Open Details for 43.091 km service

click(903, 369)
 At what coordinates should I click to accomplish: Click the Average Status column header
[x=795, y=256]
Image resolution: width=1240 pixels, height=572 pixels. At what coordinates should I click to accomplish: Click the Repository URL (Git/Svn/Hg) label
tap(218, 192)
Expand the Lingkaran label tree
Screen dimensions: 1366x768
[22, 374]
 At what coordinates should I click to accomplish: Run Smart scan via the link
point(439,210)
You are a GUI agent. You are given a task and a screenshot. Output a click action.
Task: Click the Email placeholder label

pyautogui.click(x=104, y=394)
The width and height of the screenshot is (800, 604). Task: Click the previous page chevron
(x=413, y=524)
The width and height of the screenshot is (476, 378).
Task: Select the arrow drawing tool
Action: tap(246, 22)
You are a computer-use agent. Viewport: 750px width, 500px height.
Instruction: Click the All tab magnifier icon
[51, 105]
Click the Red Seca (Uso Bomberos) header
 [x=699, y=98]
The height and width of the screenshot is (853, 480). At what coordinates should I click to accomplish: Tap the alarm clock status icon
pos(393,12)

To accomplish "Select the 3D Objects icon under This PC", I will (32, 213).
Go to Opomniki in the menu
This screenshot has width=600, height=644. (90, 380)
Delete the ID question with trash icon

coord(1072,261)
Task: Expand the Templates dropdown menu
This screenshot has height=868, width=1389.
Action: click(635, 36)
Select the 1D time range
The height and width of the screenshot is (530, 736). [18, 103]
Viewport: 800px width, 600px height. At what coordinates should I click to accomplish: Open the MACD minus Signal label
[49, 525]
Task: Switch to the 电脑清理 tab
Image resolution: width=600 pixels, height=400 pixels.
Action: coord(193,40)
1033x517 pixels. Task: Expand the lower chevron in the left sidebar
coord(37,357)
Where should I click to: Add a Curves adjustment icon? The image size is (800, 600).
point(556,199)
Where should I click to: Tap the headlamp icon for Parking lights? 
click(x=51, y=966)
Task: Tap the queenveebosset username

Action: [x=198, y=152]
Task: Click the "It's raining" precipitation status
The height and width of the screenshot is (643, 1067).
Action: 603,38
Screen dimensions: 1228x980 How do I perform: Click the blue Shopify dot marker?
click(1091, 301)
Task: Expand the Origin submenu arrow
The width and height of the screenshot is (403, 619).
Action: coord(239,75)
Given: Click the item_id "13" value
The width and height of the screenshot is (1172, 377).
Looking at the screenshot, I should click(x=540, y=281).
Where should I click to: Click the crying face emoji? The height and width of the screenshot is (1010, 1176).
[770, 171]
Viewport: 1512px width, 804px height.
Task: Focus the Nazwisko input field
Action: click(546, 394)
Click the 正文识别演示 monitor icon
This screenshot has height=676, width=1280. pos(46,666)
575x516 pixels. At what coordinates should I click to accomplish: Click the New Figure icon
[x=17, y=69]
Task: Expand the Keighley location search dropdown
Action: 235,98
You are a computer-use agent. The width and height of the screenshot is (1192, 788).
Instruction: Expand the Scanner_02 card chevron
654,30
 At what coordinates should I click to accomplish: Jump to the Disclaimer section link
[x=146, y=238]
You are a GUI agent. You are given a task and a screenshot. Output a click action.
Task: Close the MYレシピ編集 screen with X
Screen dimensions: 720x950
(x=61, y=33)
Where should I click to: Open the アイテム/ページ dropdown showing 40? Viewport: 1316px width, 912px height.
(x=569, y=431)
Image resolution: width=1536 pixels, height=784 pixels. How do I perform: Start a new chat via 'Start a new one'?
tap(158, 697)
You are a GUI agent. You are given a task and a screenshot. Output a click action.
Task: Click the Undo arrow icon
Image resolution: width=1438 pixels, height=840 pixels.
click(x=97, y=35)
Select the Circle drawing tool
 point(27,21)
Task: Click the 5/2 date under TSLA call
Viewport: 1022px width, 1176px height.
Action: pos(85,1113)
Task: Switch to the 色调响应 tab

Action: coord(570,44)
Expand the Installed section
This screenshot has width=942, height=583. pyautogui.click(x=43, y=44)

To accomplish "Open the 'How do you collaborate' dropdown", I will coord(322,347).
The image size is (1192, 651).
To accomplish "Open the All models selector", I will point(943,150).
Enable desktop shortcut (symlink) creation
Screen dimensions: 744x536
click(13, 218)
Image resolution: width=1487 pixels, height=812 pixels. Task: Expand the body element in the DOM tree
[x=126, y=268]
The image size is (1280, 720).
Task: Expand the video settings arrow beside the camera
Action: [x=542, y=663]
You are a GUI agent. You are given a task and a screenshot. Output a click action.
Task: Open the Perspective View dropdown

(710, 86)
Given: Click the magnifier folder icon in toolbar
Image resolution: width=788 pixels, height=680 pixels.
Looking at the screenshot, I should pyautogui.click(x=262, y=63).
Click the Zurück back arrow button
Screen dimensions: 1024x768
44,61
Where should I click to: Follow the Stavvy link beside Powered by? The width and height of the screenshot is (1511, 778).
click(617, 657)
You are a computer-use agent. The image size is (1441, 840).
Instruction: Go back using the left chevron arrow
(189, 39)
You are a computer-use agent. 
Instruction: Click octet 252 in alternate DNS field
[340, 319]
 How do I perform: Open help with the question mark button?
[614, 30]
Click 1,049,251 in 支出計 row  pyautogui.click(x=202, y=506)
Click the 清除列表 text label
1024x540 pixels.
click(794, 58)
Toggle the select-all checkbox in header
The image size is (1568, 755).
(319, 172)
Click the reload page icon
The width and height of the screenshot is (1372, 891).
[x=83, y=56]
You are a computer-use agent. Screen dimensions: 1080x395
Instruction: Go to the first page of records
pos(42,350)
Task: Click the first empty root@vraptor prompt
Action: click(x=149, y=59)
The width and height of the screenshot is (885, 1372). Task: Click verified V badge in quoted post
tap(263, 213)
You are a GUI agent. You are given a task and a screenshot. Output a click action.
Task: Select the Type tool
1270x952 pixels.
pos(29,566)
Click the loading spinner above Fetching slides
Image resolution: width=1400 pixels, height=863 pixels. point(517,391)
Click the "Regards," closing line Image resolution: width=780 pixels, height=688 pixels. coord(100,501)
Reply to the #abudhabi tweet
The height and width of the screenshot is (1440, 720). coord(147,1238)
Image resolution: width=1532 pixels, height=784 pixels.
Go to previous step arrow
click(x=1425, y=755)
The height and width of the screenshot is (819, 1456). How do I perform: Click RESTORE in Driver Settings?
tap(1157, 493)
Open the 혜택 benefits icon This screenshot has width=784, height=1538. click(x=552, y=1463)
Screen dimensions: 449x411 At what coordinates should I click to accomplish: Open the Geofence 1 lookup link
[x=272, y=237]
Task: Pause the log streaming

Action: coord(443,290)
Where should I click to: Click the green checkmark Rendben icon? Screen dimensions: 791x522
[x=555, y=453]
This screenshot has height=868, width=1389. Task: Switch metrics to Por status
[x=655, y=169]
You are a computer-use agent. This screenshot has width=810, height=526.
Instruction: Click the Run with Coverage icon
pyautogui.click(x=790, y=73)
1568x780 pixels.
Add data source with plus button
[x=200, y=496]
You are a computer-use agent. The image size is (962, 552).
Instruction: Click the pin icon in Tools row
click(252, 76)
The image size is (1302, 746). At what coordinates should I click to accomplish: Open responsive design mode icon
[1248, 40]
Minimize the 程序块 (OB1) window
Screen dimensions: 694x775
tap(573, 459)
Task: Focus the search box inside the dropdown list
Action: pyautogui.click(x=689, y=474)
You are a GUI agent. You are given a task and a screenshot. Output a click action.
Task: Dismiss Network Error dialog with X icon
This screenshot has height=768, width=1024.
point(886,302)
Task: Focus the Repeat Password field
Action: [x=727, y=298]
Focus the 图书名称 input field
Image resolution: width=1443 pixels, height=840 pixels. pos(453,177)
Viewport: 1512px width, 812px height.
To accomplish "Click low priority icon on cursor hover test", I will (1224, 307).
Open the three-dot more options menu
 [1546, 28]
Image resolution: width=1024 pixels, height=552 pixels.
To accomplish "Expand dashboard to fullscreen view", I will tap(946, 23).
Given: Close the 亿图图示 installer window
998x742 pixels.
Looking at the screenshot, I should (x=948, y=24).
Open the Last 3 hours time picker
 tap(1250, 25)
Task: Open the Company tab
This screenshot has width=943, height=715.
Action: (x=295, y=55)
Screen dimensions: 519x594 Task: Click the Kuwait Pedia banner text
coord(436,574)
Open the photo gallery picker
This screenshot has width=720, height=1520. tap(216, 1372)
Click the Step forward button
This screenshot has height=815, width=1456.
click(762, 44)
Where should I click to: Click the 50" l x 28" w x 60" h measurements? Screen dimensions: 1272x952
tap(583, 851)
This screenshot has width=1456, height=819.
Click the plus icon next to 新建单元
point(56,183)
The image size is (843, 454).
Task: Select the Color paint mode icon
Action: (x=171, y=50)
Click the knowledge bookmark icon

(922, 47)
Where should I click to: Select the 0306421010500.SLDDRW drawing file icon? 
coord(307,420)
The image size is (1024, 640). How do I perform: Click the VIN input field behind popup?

STATED GOAL:
Turn the lines from the very first one through the line containing "Action: [x=198, y=152]", both included, into a JSON list of strings, one string per line, skipping any blank lines.

RESULT OF THE TASK:
[
  "Open Details for 43.091 km service",
  "click(903, 369)",
  " At what coordinates should I click to accomplish: Click the Average Status column header",
  "[x=795, y=256]",
  "Image resolution: width=1240 pixels, height=572 pixels. At what coordinates should I click to accomplish: Click the Repository URL (Git/Svn/Hg) label",
  "tap(218, 192)",
  "Expand the Lingkaran label tree",
  "Screen dimensions: 1366x768",
  "[22, 374]",
  " At what coordinates should I click to accomplish: Run Smart scan via the link",
  "point(439,210)",
  "You are a GUI agent. You are given a task and a screenshot. Output a click action.",
  "Task: Click the Email placeholder label",
  "pyautogui.click(x=104, y=394)",
  "The width and height of the screenshot is (800, 604). Task: Click the previous page chevron",
  "(x=413, y=524)",
  "The width and height of the screenshot is (476, 378).",
  "Task: Select the arrow drawing tool",
  "Action: tap(246, 22)",
  "You are a computer-use agent. Viewport: 750px width, 500px height.",
  "Instruction: Click the All tab magnifier icon",
  "[51, 105]",
  "Click the Red Seca (Uso Bomberos) header",
  " [x=699, y=98]",
  "The height and width of the screenshot is (853, 480). At what coordinates should I click to accomplish: Tap the alarm clock status icon",
  "pos(393,12)",
  "To accomplish \"Select the 3D Objects icon under This PC\", I will (32, 213).",
  "Go to Opomniki in the menu",
  "This screenshot has width=600, height=644. (90, 380)",
  "Delete the ID question with trash icon",
  "coord(1072,261)",
  "Task: Expand the Templates dropdown menu",
  "This screenshot has height=868, width=1389.",
  "Action: click(635, 36)",
  "Select the 1D time range",
  "The height and width of the screenshot is (530, 736). [18, 103]",
  "Viewport: 800px width, 600px height. At what coordinates should I click to accomplish: Open the MACD minus Signal label",
  "[49, 525]",
  "Task: Switch to the 电脑清理 tab",
  "Image resolution: width=600 pixels, height=400 pixels.",
  "Action: coord(193,40)",
  "1033x517 pixels. Task: Expand the lower chevron in the left sidebar",
  "coord(37,357)",
  "Where should I click to: Add a Curves adjustment icon? The image size is (800, 600).",
  "point(556,199)",
  "Where should I click to: Tap the headlamp icon for Parking lights? ",
  "click(x=51, y=966)",
  "Task: Tap the queenveebosset username",
  "Action: [x=198, y=152]"
]